Background The use of biological products in the therapy of juvenile idiopathic arthritis (JIA) enables to achieve sustained remission of the disease and to improve the prognosis.
Objectives To assess efficacy and safety of Etanercept plus Methotrexate combination in the patients with early and late JIA.
Methods 97 children with various JIA variants were examined. The patients were stratified into 2 groups: with late arthritis, the disease duration > 2 years (Group 1, n=66), with early arthritis, the disease duration < 2 years (Group 2, n=31). Average age of the children in Group 1 was 9.5 (3;17.0) years, in Group 2 – 5.0 years (1.0;14.0) years.
The patients received subcutaneous Etanercept twice a week at the dose 0.4 mg/kg on top of Methottrexate at 15 mg/m2/week. The observation period was 52 weeks. Therapeutic efficacy was assessed in accordance with American College of Rheumatology criteria (ACR Pedi) as 50, 70, 90% improvement and remission criteria (Wallace, 2011).

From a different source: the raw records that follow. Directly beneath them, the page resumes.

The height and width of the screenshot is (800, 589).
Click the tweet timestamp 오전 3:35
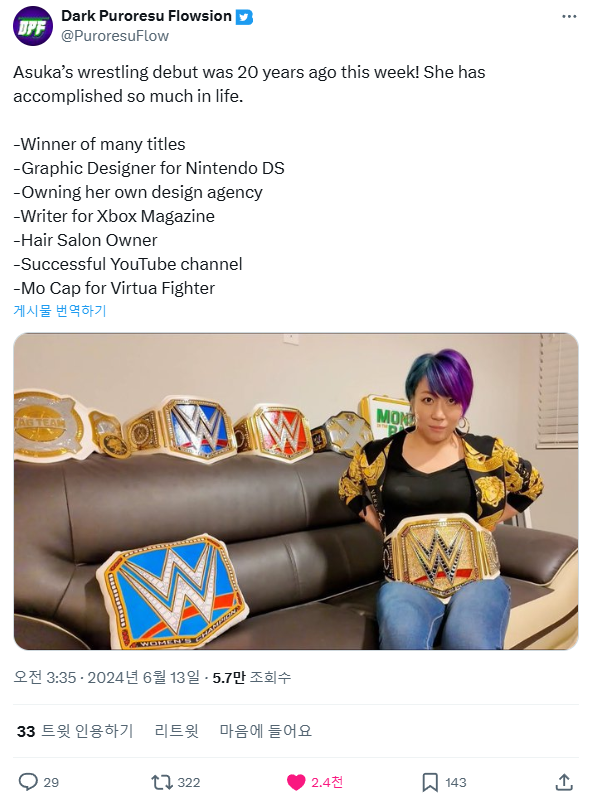coord(44,677)
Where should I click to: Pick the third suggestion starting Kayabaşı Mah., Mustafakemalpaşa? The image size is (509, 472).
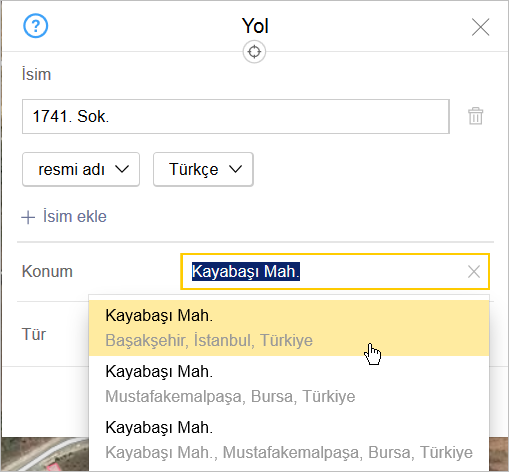(289, 440)
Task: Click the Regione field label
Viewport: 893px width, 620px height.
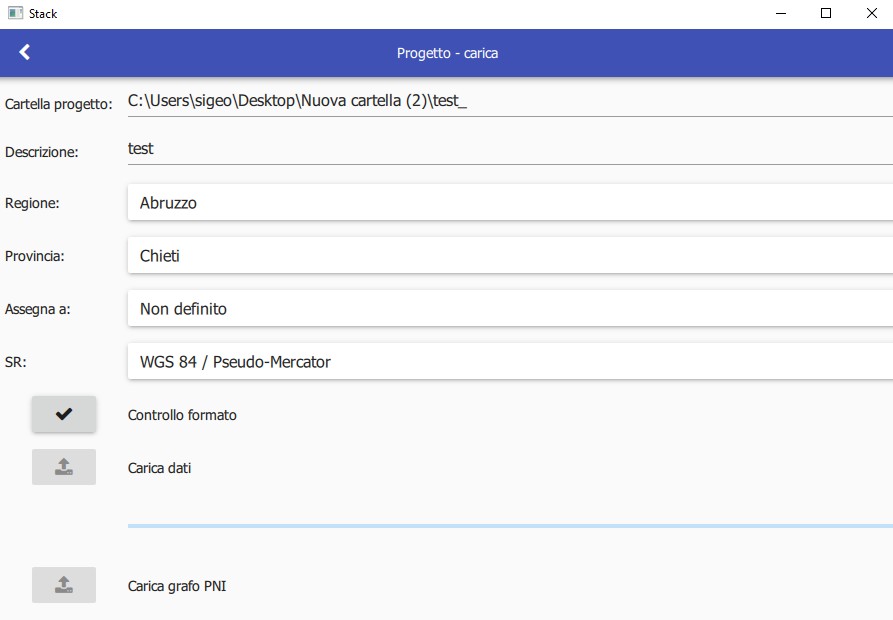Action: [x=33, y=203]
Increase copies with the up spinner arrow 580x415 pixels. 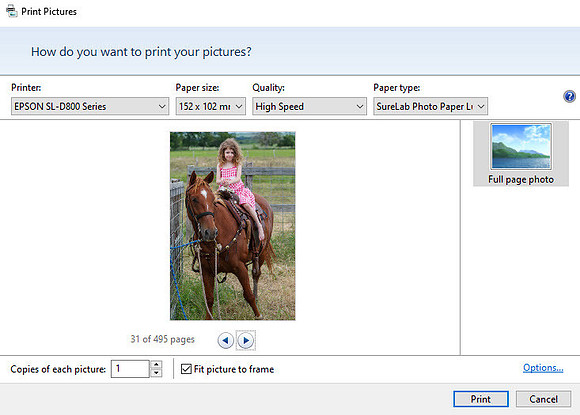coord(156,364)
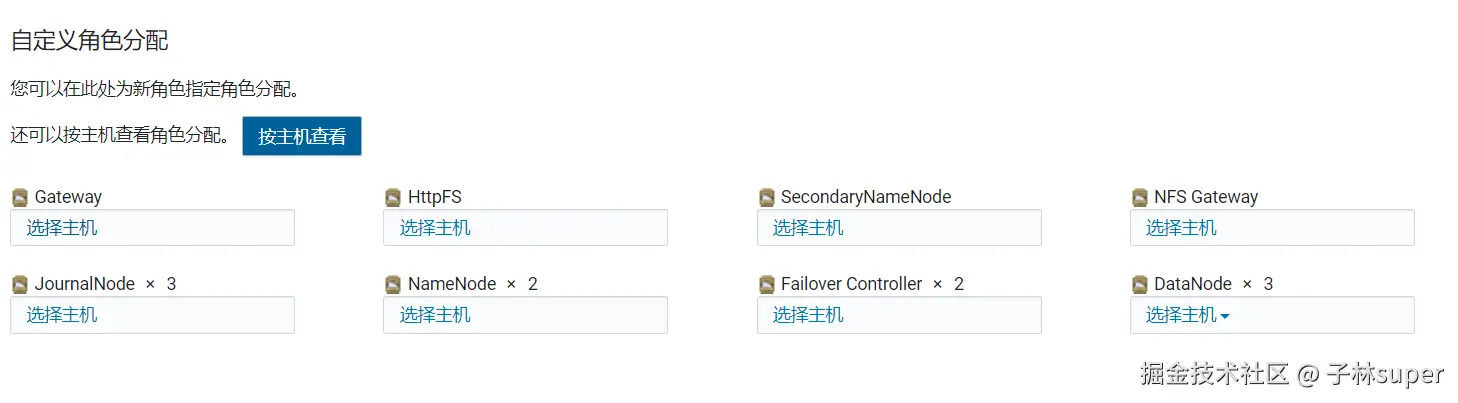
Task: Click the JournalNode role icon
Action: (20, 285)
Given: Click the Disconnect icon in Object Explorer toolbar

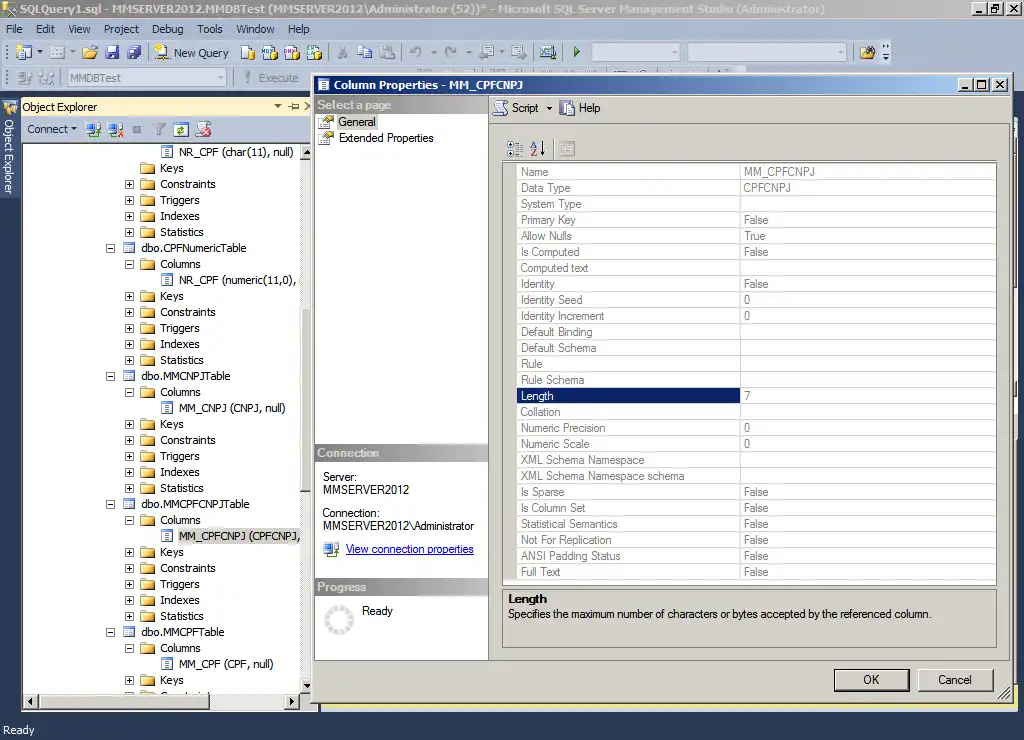Looking at the screenshot, I should [x=116, y=129].
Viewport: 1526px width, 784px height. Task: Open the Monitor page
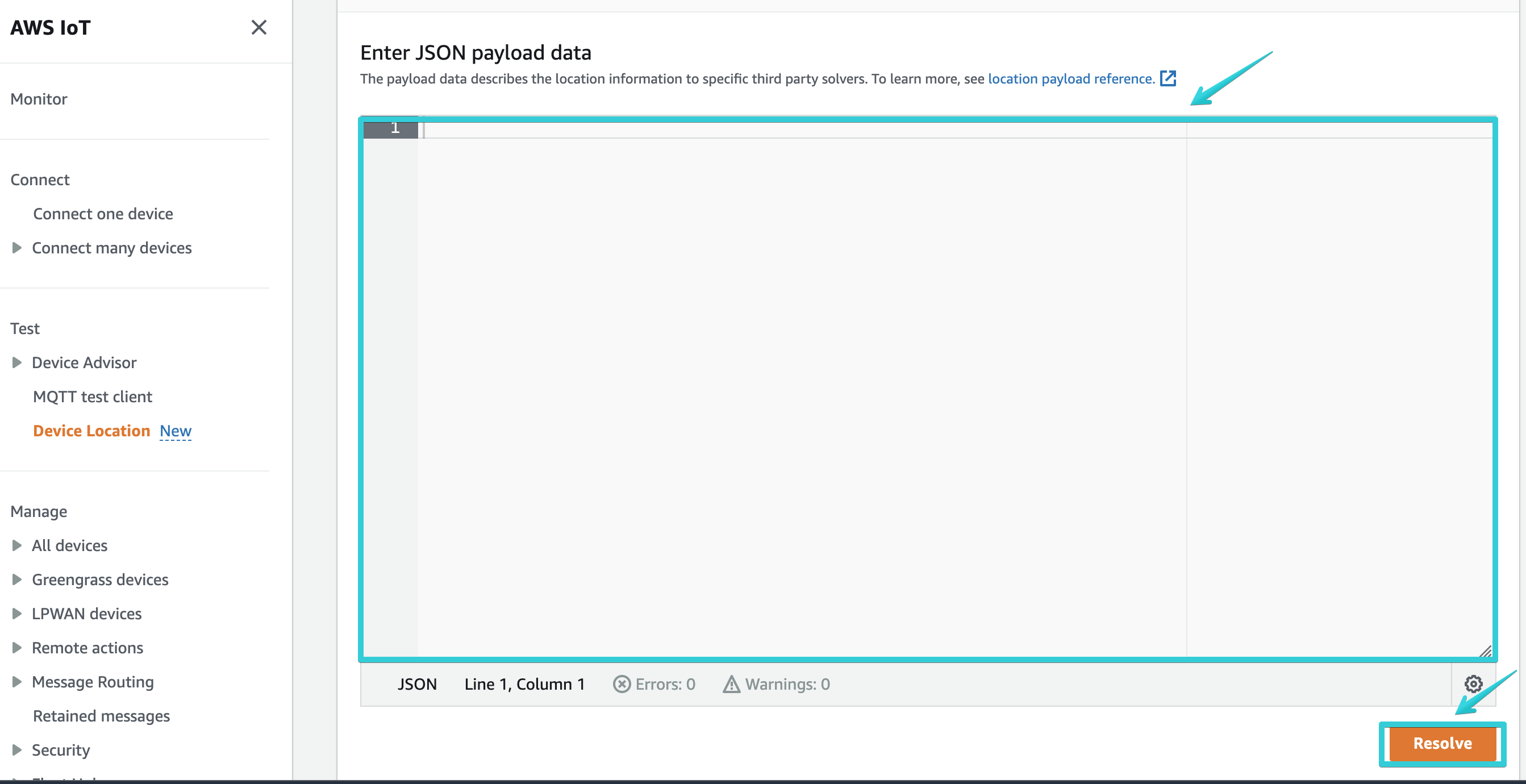point(39,99)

Results Based on ACR Pedi, one month after onset of Etanercept therapy 50% improvement was observed in 36% and 52% children in Groups 1 and 2, 70% improvement in 14% and 36% children, 90% improvement in 4% and 23% children, respectively. At 3 months 50%, 70%, 90% improvement was achieved in 51%, 44%, 50% of patients in Group 1 compared with 92%, 68% and 84% of patients in Group 2. At 6 months 50% improvement was recorded in 64% patients in Group 1 and in 96% patients in Group 2; 70% improvement – in 52% and 83% patients, respectively, 90% improvement was observed in 49% patients in Group 1 and у 78% patients in Group 2. Inactive disease stage was recorded in 71% patients in Group 1 and in 100% patients in Group 2. Twelve months after onset of treatment inactive disease stage was observed in 100% patients of the both groups; remission was observed in 71% patients in Group 1 and in 100% patients in group 2. In 11 patients Etanercept wsa discontinued for the following reasons: in 5 patients for inadequate efficacy; 1 patient for persistent local allergic reaction, in 3 patients for aggravation of JIA systemic manifestations; in 2 patients for development of rheumatoid uveitis. Adverse events were mild or moderate and included acute bronchitis, herpetic infection aggravation; acute rhinitis, and pain in administration site.
Conclusions High efficacy and safety of Etanercept in the patients with early and late JIA was demonstrated. In the patients with early JIA the time to effect development is significantly shorter.